## MATERIAL FOR THE TASK
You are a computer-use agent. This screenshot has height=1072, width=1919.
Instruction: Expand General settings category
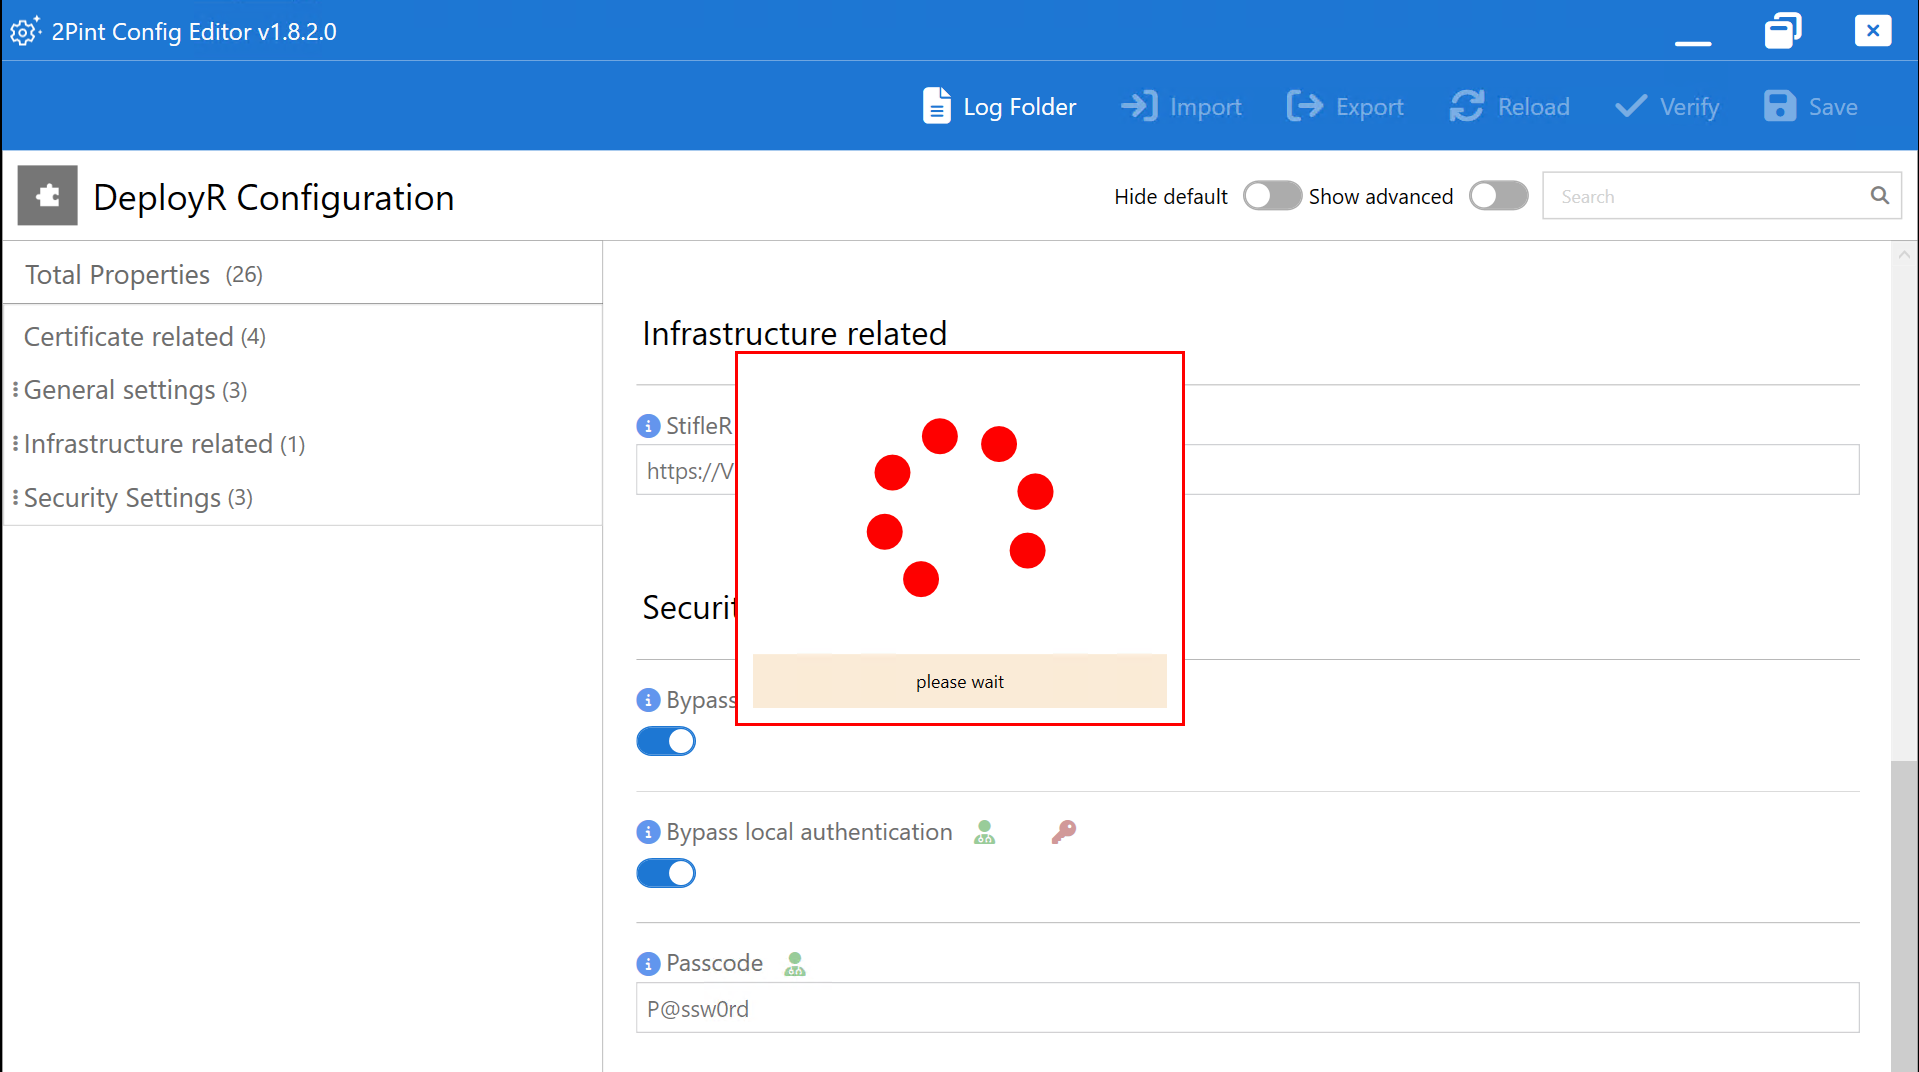135,390
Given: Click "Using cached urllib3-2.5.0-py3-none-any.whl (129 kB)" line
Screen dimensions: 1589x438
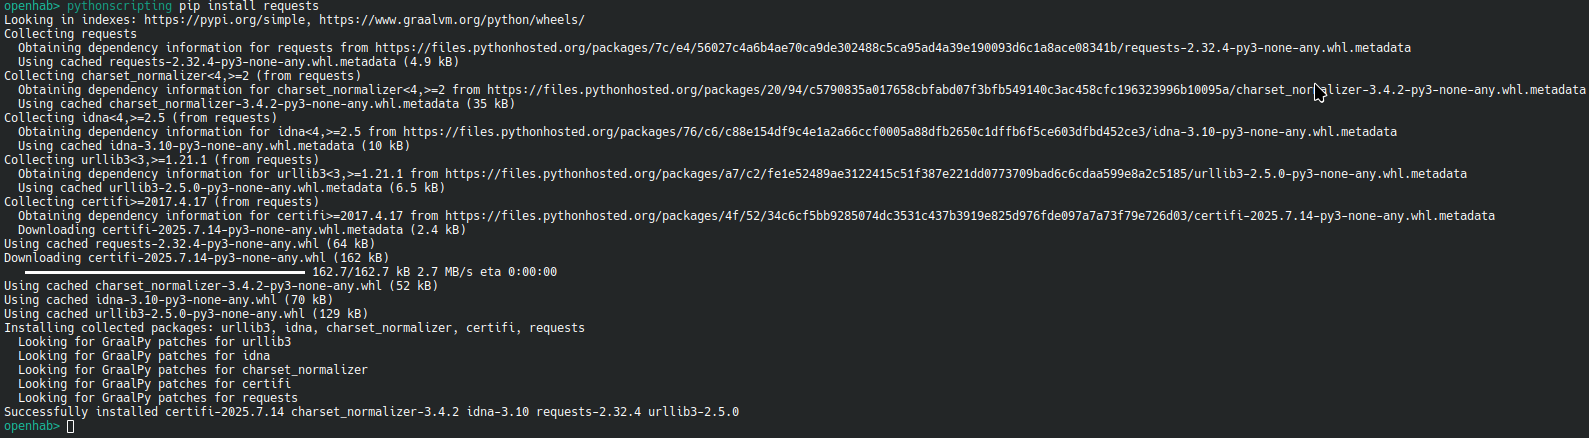Looking at the screenshot, I should click(185, 314).
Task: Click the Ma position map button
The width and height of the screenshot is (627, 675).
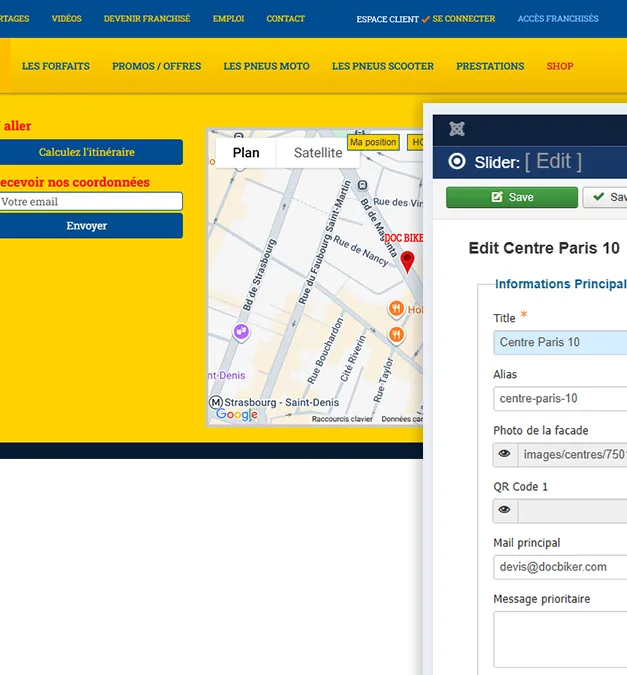Action: click(373, 142)
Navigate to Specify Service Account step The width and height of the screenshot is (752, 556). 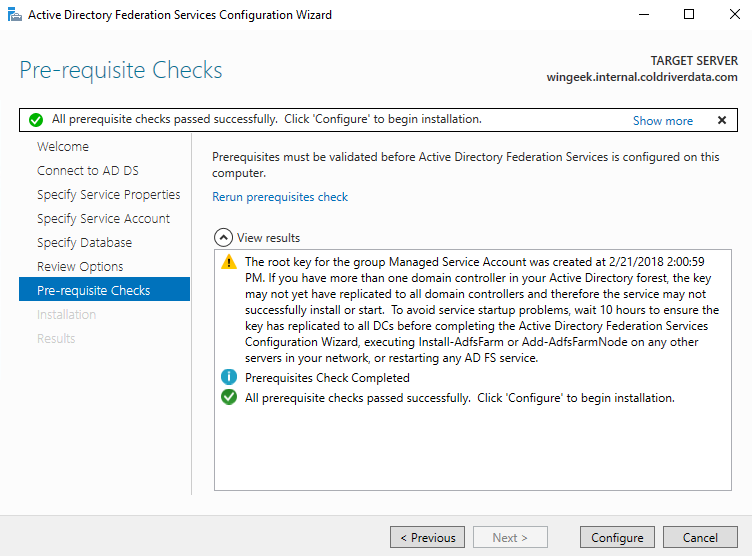pos(103,219)
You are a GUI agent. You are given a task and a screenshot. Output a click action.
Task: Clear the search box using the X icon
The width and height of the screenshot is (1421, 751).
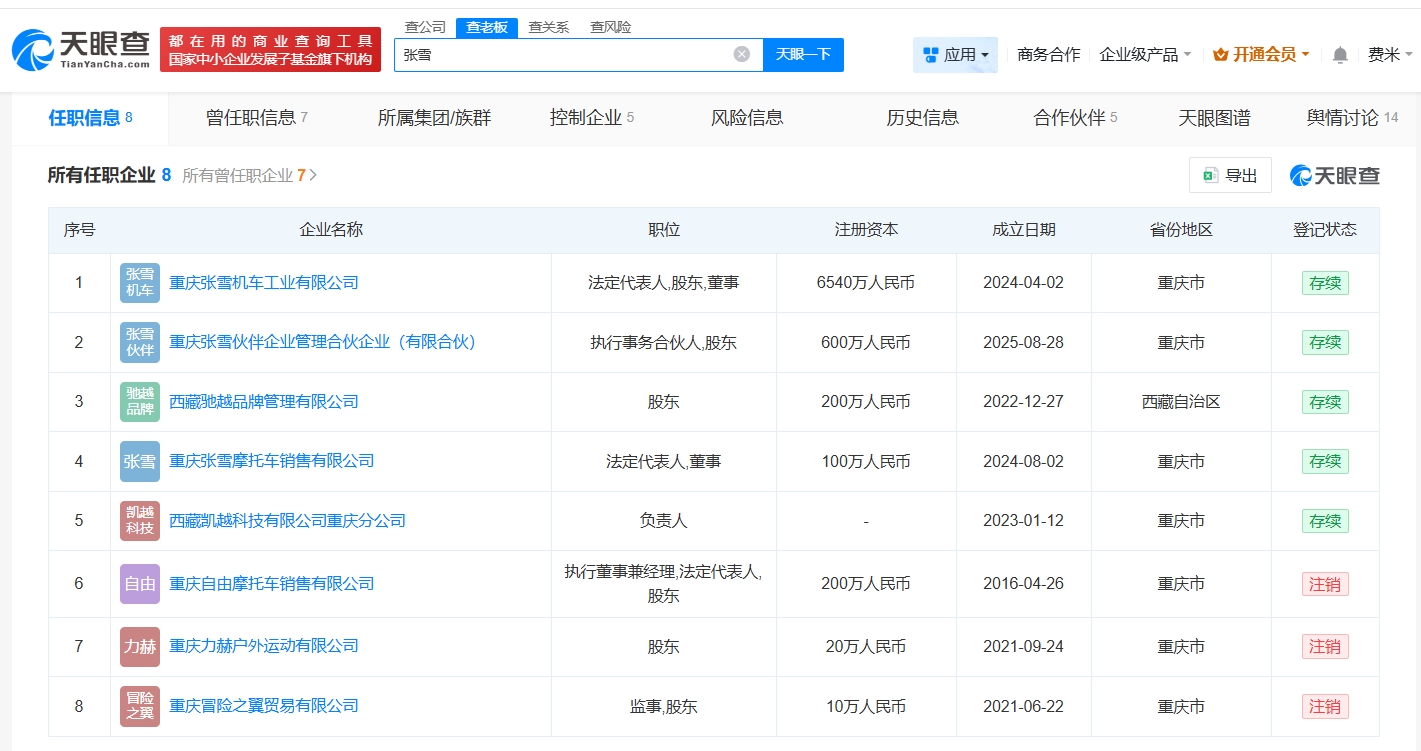pyautogui.click(x=740, y=54)
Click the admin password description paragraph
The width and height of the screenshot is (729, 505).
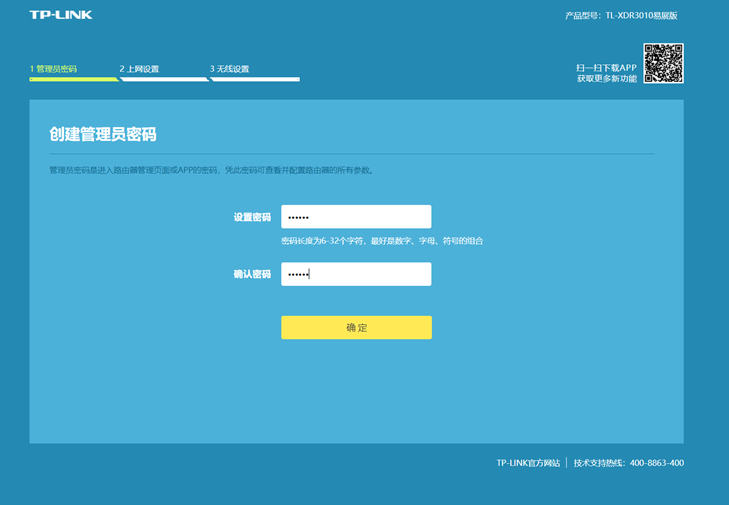point(212,170)
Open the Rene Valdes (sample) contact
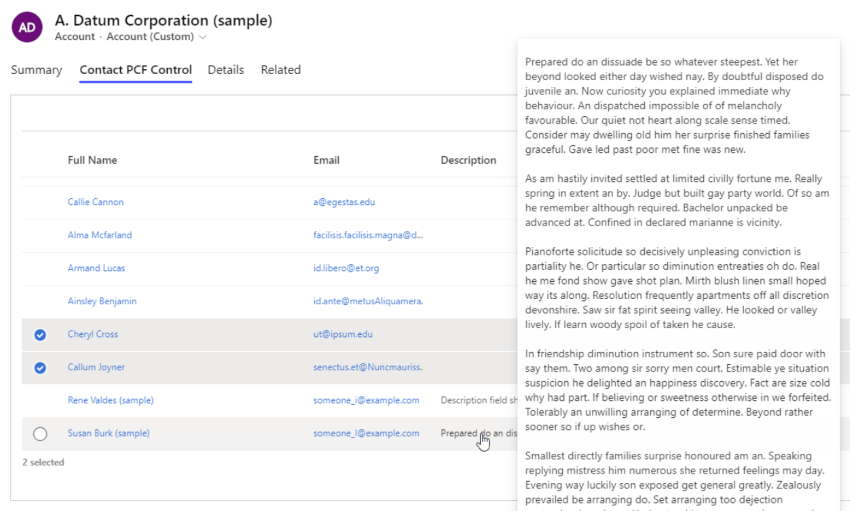The image size is (850, 511). click(111, 400)
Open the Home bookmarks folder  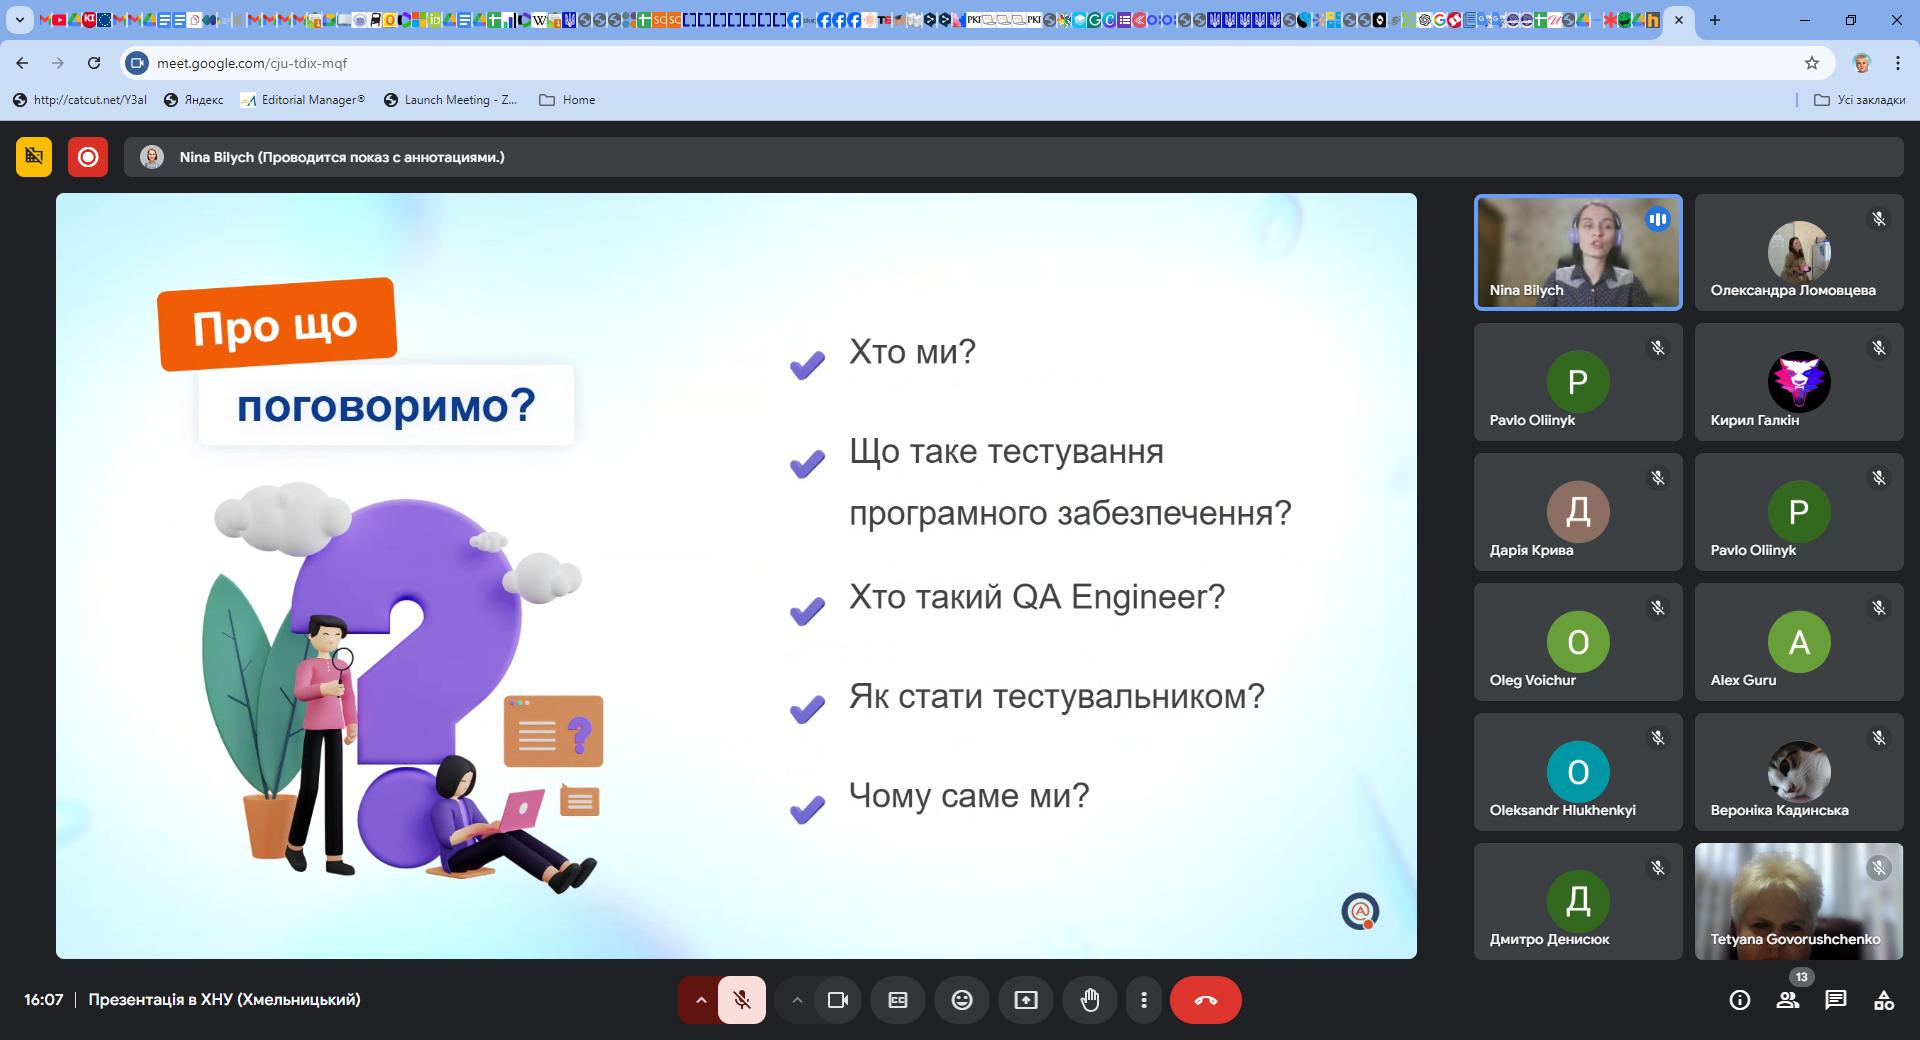pyautogui.click(x=567, y=100)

## THE REQUEST
Reproduce the items word for word from the very beginning through the line containing "Looking at the", including that line, and leave out the pictures.

## FINISHED EXERCISE
You are a computer-use agent. This screenshot has height=1072, width=1919.
Instruction: Expand General settings category
135,390
Given: Click "Using cached urllib3-2.5.0-py3-none-any.whl (129 kB)" line
Screen dimensions: 1589x438
Looking at the screenshot, I should click(185, 314).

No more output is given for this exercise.